A gas revolution in Australia’s heartlands creates divisions
THE good times have finally hit Roma, a once-sleepy Queensland cattle town of 7,000 souls. In 1900, when residents were drilling for water, they struck gas deep underground. Australia’s first natural gas lit Roma’s streetlamps, but they flickered out after just ten days. The gas igniting Roma 112 years later is something else. Coal-seam gas (CSG) is transforming Australia’s energy market, and stimulating its robust economy. It has also inflamed an environmental protest movement over hydraulic fracturing, or “fracking”, the method of extracting gas from coal and shale. An unlikely alliance of farmers and green-minded city folk are trying to slow the boom down, if not stop it altogether.
Australia’s gas rush started with liquefied natural gas (LNG) exports from reserves under the Indian Ocean, off the north coast of Western Australia.

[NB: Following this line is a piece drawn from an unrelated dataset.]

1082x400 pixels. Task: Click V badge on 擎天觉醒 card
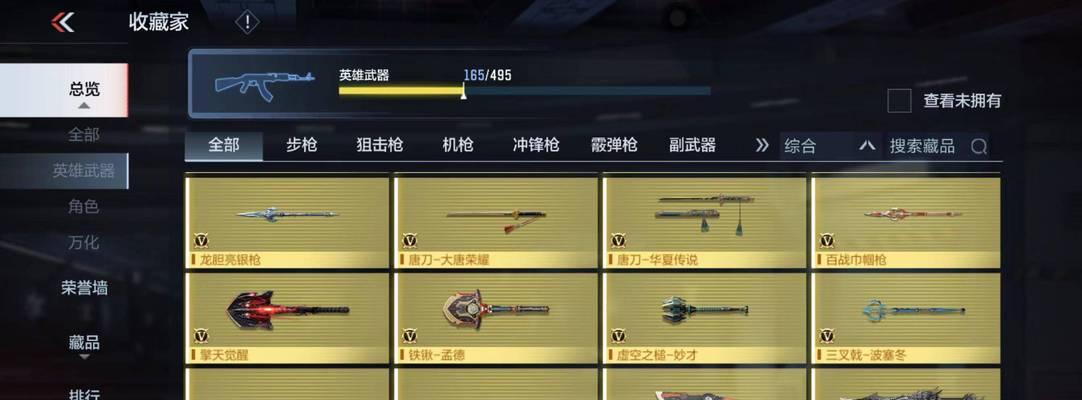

Explorers are now flocking to Queensland and New South Wales, on the other side of the country. Thanks to surging demand in Asia, the gas trapped in coal seams is the next frontier. Such “unconventional” gas was once unprofitable because it was harder to extract than gas from other sources. Better technology has changed that.
The pace of change has taken many people by surprise. In the six years to 2010 production of CSG increased 22 times. Gas from coal seams now supplies about one third of eastern Australia’s gas. David Knox, chairman of the Australian Petroleum Production and Exploration Association, an industry body, says the CSG bonanza, on top of Indian Ocean gas, means Australia is likely to overtake Qatar as the world’s leading LNG exporter by 2020 (it is now fourth).